D. Leon Good Faith Exception
Even assuming arguendo, that probable cause was lacking in sufficiency, the Leon good-faith exception would allow the admissibility of the evidence seized. In United States v. Leon, 468 U.S. 897 (1984), the Supreme Court carved out an exception to the exclusionary rule by determining evidence, which would otherwise be inadmissible because the warrant was invalid, would nonetheless be admissible if the evidence was obtained by law enforcement officers who were acting in reasonable good faith reliance upon the search warrant issued by a neutral and detached magistrate. The Supreme Court found reliance on an invalid search warrant would not be reasonable if: (1) the affidavit included information the officer knew was false or would have known to be false except for the officer's reckless disregard for the truth and such information misled the issuing magistrate; (2) the issuing magistrate abandoned a neutral and detached role; (3) the warrant was based on an affidavit with so few indicia of probable cause that an objective belief in its validity would be unreasonable; and (4) the warrant itself was so facially deficient that the executing officers could not rely upon its validity. See Leon, 468 U.S. at 923. None of those exceptions apply in this case. Accordingly, the motion to suppress should be denied.

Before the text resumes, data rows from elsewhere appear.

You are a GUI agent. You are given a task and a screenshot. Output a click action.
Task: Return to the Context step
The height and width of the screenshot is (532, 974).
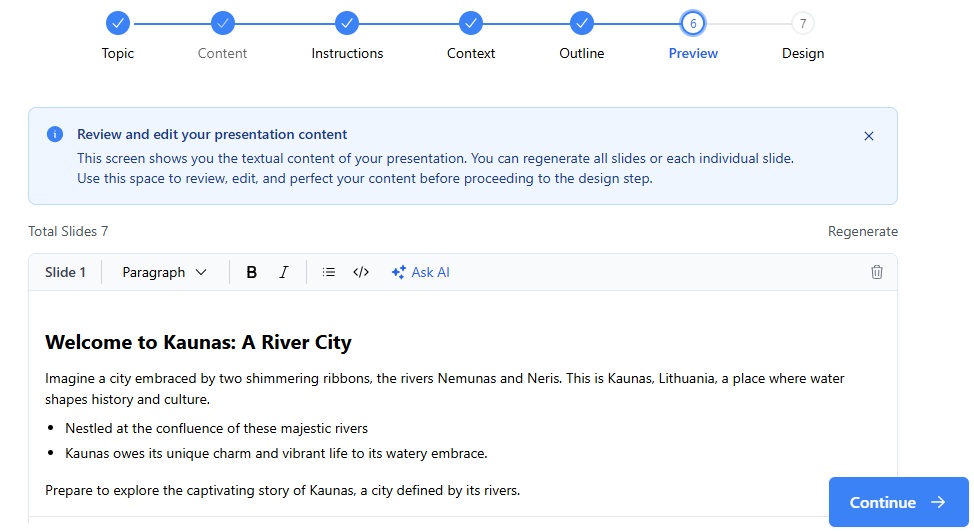pyautogui.click(x=471, y=22)
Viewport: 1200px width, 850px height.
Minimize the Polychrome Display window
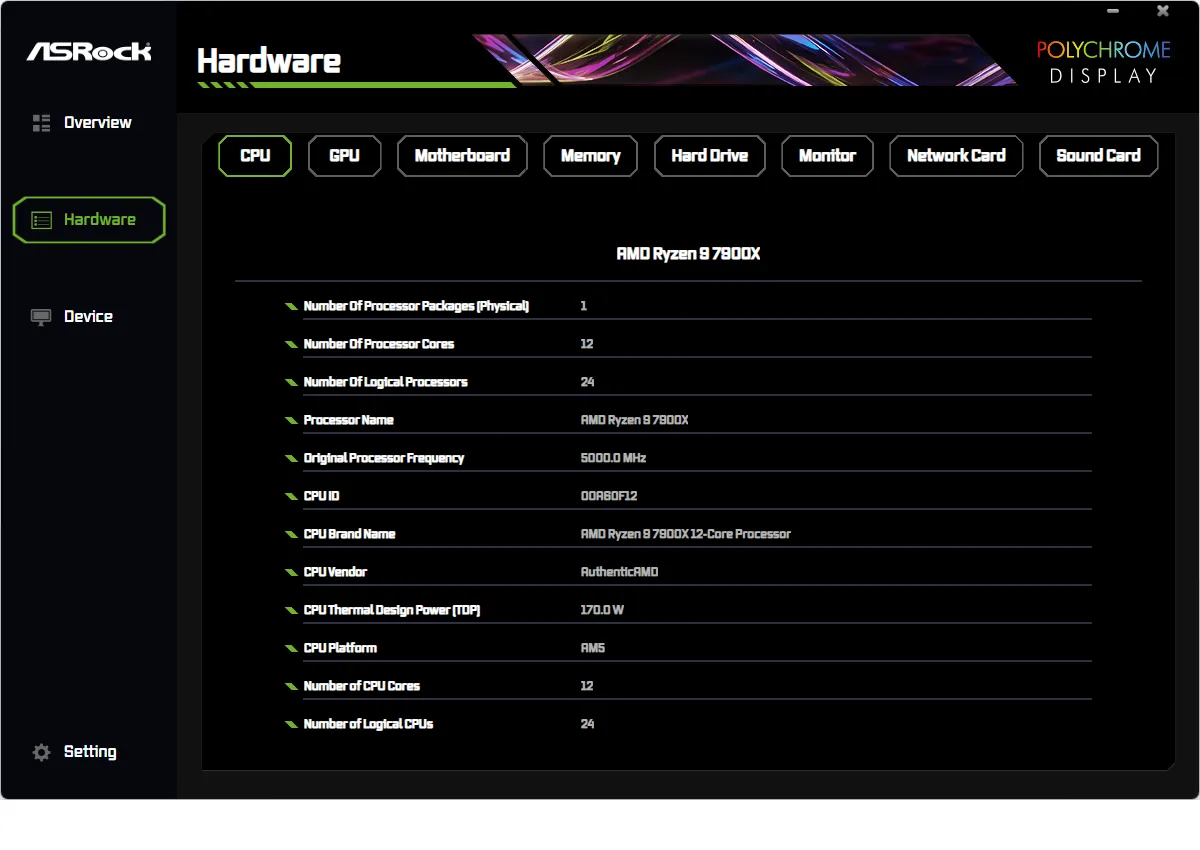pos(1114,12)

IT IS RECOMMENDED TO SENIOR JUDGE LYLE E. STROM that:
1. Reed's Supplement to Motion to Suppress (Filing No. 49) be denied.
2. Knight's Motion to Suppress and Request for Evidentiary Hearing and Oral Argument (Filing No. 44) be denied.

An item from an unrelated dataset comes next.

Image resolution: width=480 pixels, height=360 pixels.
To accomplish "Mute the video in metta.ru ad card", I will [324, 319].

Pursuant to NECrimR 59.2 any objection to this Findings and Recommendation shall be filed with the Clerk of the Court within fourteen (14) days after being served with a copy of this Findings and Recommendation. Failure to timely object may constitute a waiver of any such objection. The brief in support of any objection shall be filed at the time of filing such objection. Failure to file a brief in support of any objection may be deemed an abandonment of the objection.